Il y a un paquet de livres qui critiquent la démocratie, qu,évidemment, je n'ai pas tous lus.
Chouard et Bouchard nous incitent à nous entraîner à faire des ateliers constituants, d'écriture de la Constitution. Le nous, signifie la " souveraineté populaire non partisane", car finalement autant qu'au commencement, la démocratie est le pouvoir par et pour le peuple. Enfin, je crois. Peut-être que je corrigerai...
Mais Roméo introduit une modification géniale, celle de précéder l'atelier constituant d'atelier sur la démocratie où nous demandons: " sommes-nous en démocratie?". Peut-être que la réponse à la question mènera naturellement à faire des ateliers constituants.
J'ai décidé d'offrir un atelier sur la démocratie. Il me reste à le structurer. Je le fais seul. J'aurai probablement de l'aide de mes amis de la région Montérégie qui font partie de L'ACRQ ( Assemblée Constituante Provisoire du Québec, secton région 16).
http://lesstudiospulsar.com/acrq.org/
J'ai cependant une intention. Je viens d'études en service social, dans les années 1970, celles où la non-directivitée inspirée du psychologue Carl Rogers était reine et maître.
Alors, je me vois poser la question, en animateur non directif, selon vous, sommes-nous en démocratie?

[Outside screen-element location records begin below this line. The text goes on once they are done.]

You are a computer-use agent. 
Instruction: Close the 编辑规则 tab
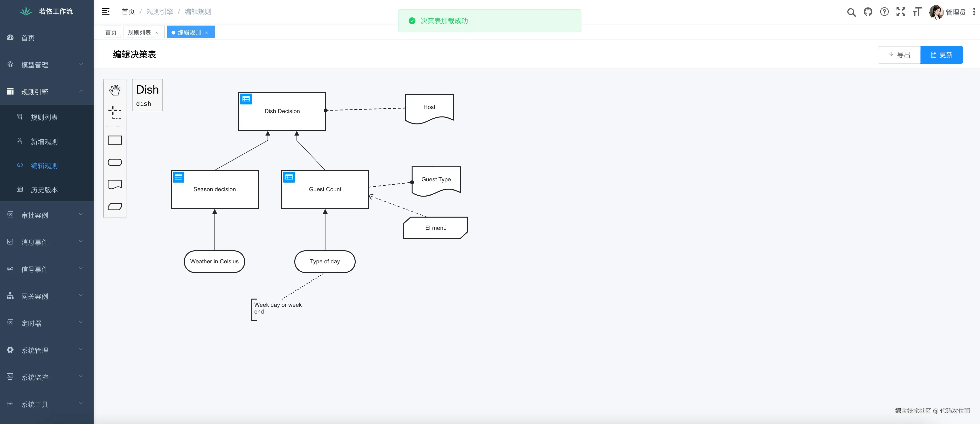point(207,33)
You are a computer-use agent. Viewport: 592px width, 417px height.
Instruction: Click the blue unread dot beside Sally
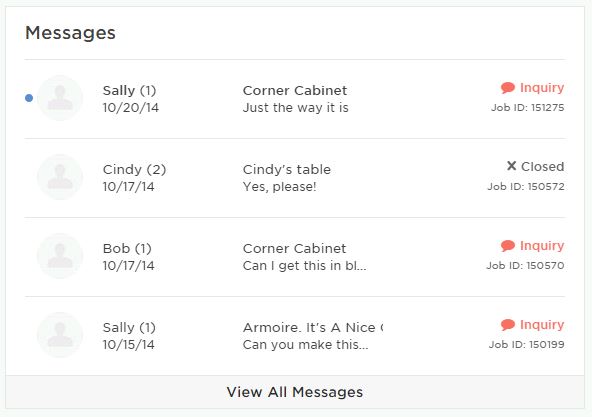[x=29, y=98]
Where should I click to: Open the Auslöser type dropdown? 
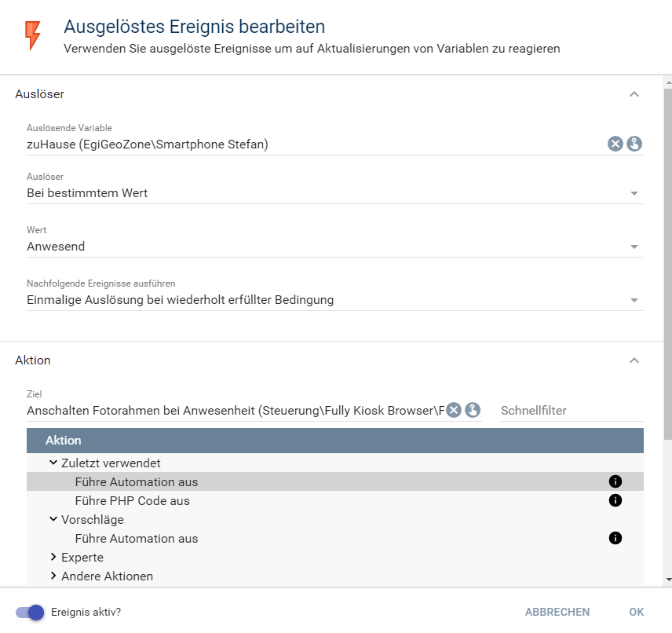pyautogui.click(x=334, y=193)
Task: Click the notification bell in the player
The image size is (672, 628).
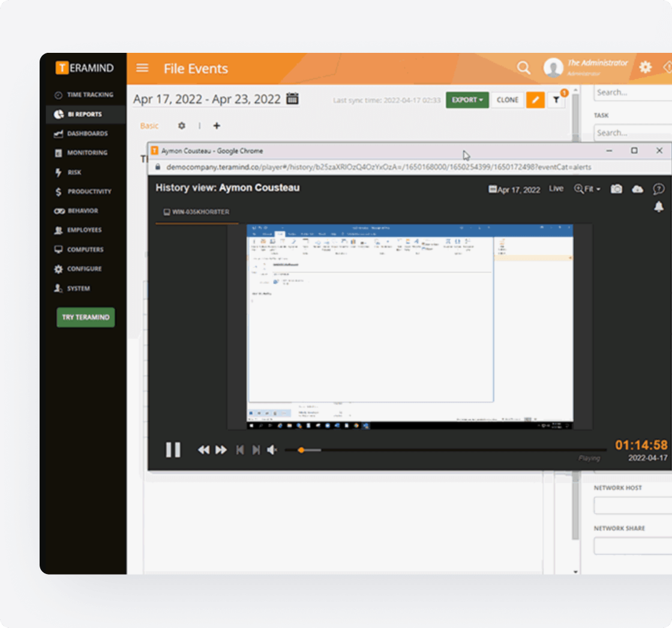Action: tap(658, 206)
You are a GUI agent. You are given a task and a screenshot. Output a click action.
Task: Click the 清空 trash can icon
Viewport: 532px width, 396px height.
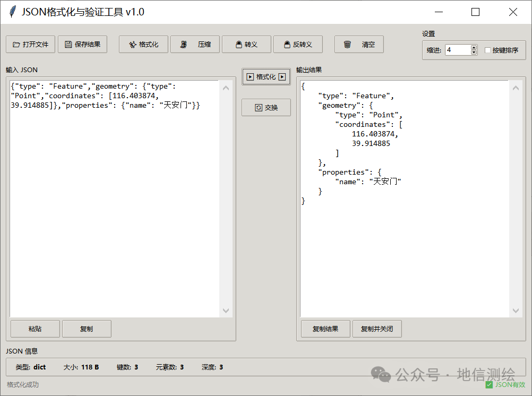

J'aimerais ne pas donner de l'information avant la question, question de ne pas " paqueter l'assemblée". Sait-on jamais, peut-être l'opinion générale dira-t-elle que nous sommes en démocratie et qu'il n'a vraiment aucune raison de l'améliorer!...
L'autre jour, je tombe sur un atelier sur la démocratie directe, qui a eu lieu en 2014 au Forum Social du Bas Saint-Laurent. J'en ai eu copie que je vous livre maintenant en vous disant à bientôt!
Compte-rendu de l’atelier « La démocratie
directe »
Vendredi le 19 septembre Bloc 2, salle A1
Animation : M. Luc Bélanger
Preneuse de notes : Lucie Brault
Nombre de participantEs : 26
Dans un premier temps, une question s’adresse à
l’auditoire : « Qu’est-ce que j’aime ou qu’est-ce que je n’aime pas
de notre système politique actuel ? »
De nombreuses constatations sont
ressorties :
Dans notre système de démocratie
représentative, il y a plus de gens qui ne votent pas que de gens qui votent.
Sans participation citoyenne, le
choix ne se pratique qu’une fois aux quatre ans. On élit quelqu’un qui est plus
à l’écoute de sa ligne de parti que des personnes. L’actuel système, il est au
service de qui ? On est face à une centralisation du pouvoir. Il y a polarisation
des points de vue.
À quoi ça sert de participer?
Est-ce intéressant de participer sans décider ? En participant, on finit par
influencer. La mobilisation représente une forme de pouvoir. Ici, l’Agora du
changement est un lieu qui génère du concret. On essaie de prendre position sur
autre chose que ce qui est sur le tapis politique actuellement.
Si on veut changer les choses, il
est plus facile de s’intégrer dans ce qui existe déjà comme véhicule que
d’essayer de s’arranger entre nous. Entre le citoyen et le politique, il y a
l’information.
Chaque geste posé est un geste
politique. On peut changer des choses en se présentant en politique municipale
qui est un palier de gouvernement plus près des gens.
Dans un deuxième temps, l’animateur présente les avantages de la
démocratie directe qui élimine la représentativité et la démocratie
semi-directe qui laisse une place à l’expression du citoyen et de la citoyenne
par voie de référendum. Il présente l’exemple de la Suisse où l’affichage dans
les lieux publics n’est pas utilisé pour la publicité mais pour
politiser : annoncer la tenue du prochain référendum, par exemple.
On peut se rendre sur le site web
de la chancellerie fédérale suisse : http://www.bk.admin.ch/?lang=fr
Élections, votations, demandes de
référendum, initiatives, pétitions : il n'y a guère d'États souverains qui
offrent au peuple des moyens de participation aussi élaborés. Cette forme de
démocratie directe ou semi-directe est en place depuis 1848. On y tient quatre
référendums par année. Ça doit être adopté par une double majorité. La
population doit recueillir 100 000 signatures dans un délai de 18 mois
pour présenter un projet de loi. Avec 50 000 signatures dans un délai de
100 jours, on peut bloquer un projet de loi. Les projets de loi peuvent porter
sur des thèmes très diversifiés. Par exemple : initiative populaire pour
une caisse publique d’assurance-maladie, initiative populaire : halte aux
privilèges fiscaux des millionnaires » …
Malheureusement, le temps ne
permet pas de pousser plus loin la présentation et de susciter une discussion.